It was there he caught Fairchild’s eye and started his ascent up the corporate ranks. The catalyst was a profile of the legendary British socialite Lady Diana Cooper, an interview McCarthy pursued for months and apparently finally landed because of his gender. According to the 1997 New York magazine profile of McCarthy, Cooper had turned down all previous interview requests — because they had all had been made by female journalists. “She hated girls,” McCarthy said.

When it was published, he got a note from Fairchild: “What a magnificent first effort.
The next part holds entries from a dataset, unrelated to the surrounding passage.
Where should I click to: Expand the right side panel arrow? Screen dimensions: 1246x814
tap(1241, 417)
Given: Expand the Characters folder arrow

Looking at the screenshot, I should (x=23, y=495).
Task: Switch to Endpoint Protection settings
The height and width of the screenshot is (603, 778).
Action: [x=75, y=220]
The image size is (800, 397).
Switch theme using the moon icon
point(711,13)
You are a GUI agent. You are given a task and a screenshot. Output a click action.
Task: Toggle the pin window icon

We must meet.”

Soon afterward, Fairchild took him to his first couture show — Yves Saint Laurent — and over the years, the two were frequent front-row seatmates at fashion shows in Paris and New York, forming a bond that, at times, seemed almost physical.
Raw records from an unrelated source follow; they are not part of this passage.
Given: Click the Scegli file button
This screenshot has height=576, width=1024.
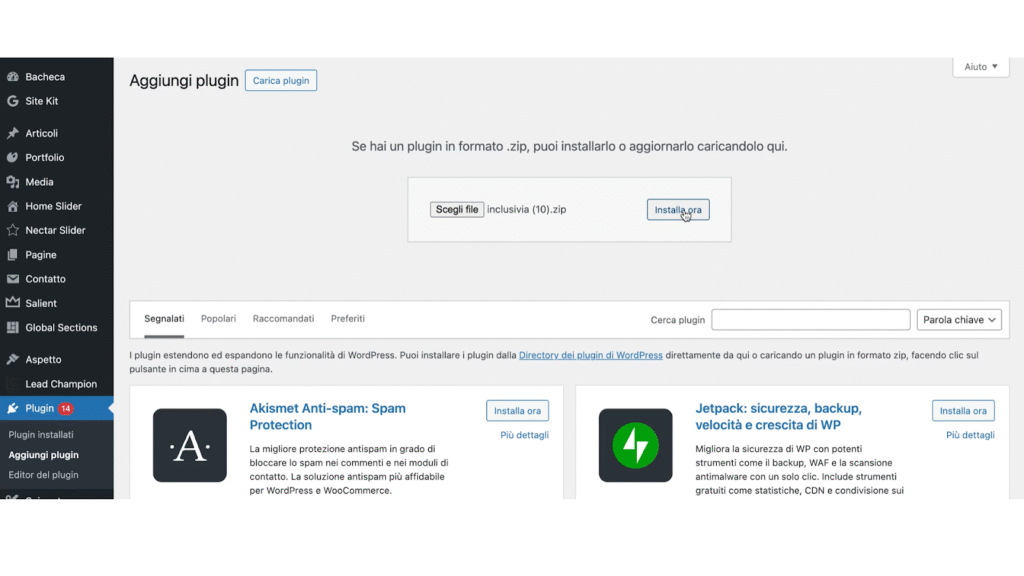Looking at the screenshot, I should 457,210.
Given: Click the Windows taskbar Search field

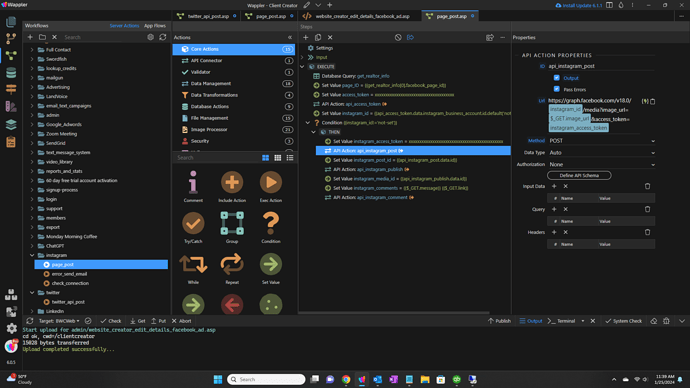Looking at the screenshot, I should point(266,379).
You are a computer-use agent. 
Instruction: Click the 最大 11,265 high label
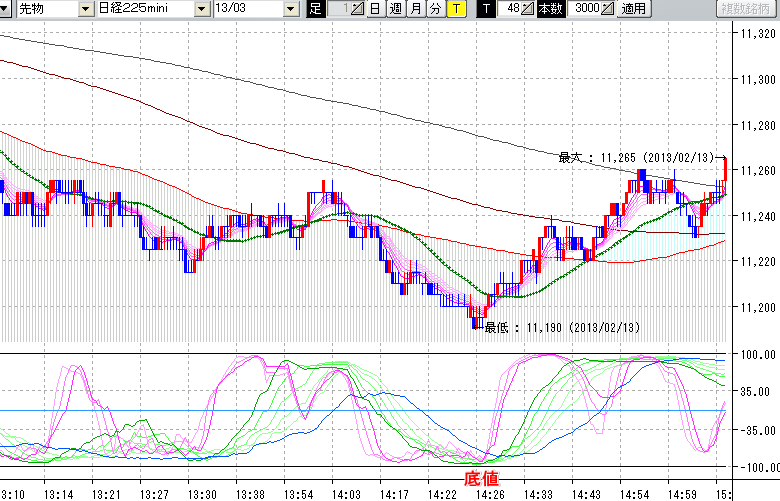(x=634, y=157)
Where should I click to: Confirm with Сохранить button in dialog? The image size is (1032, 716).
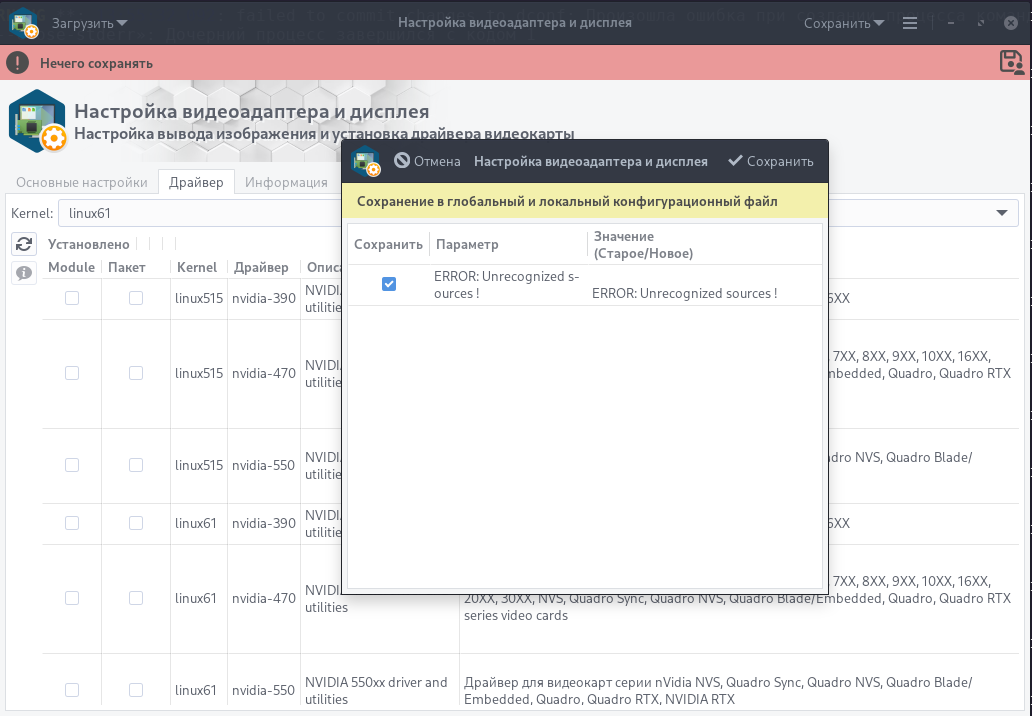click(770, 161)
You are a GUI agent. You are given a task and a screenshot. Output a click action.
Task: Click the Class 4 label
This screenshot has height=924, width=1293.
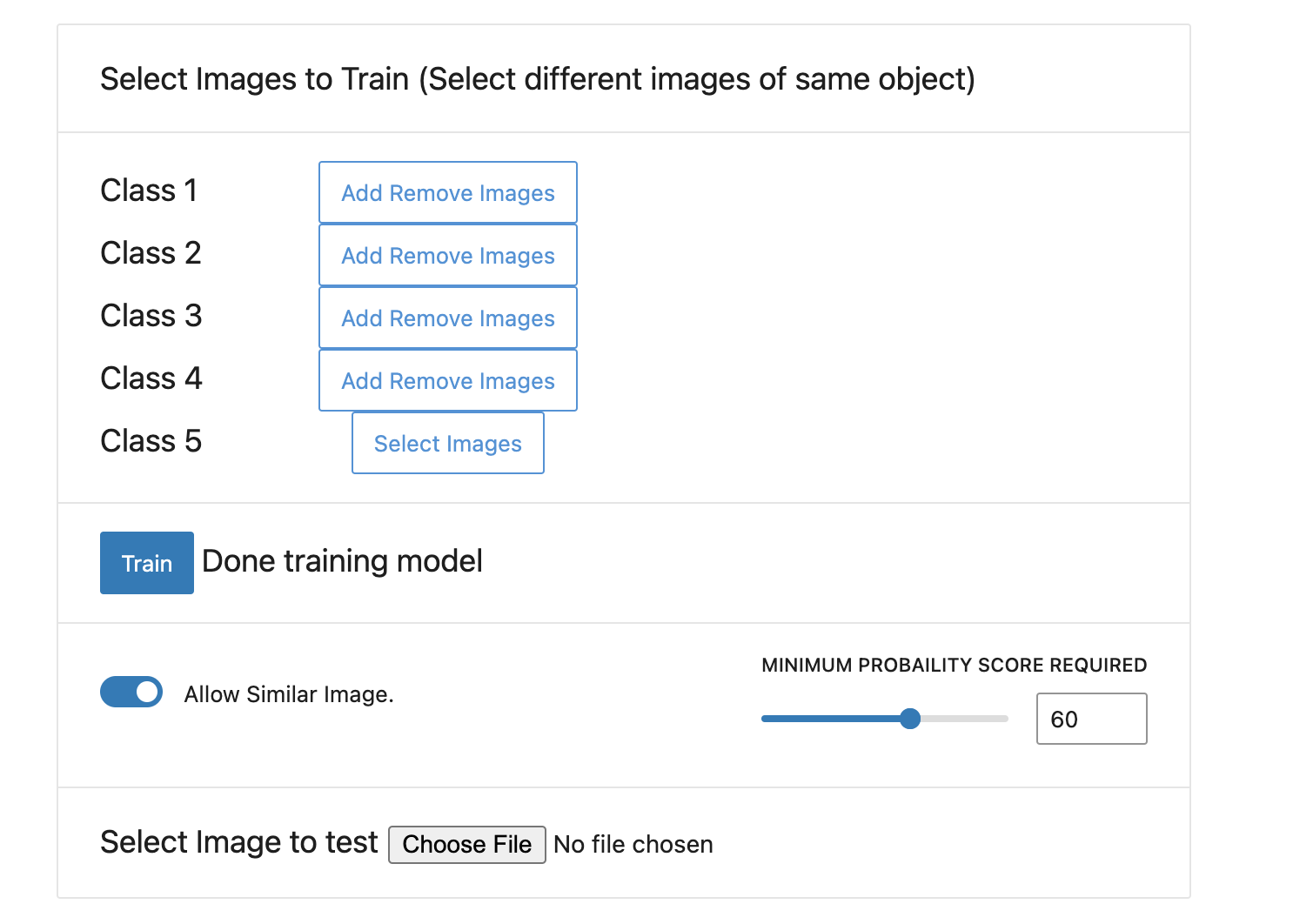(x=151, y=378)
“It was highly amusing to watch Patrick echo his every gesture and movement; the crossing of the legs, the exasperated pursing of the lips as yet another show took forever to start,” Anna Wintour, editor in chief of Vogue and artistic director of Condé Nast, told WWD.

“Yet Patrick was far, far more than a doppelganger of his beloved mentor,” she added. “If John took a gleeful delight in shaking things up, inciting a reaction [if not a riot], then Patrick, a handsome, smart, shrewd man, always maintained a cool, detached demeanor while navigating the temperamentally choppy waters of our industry.”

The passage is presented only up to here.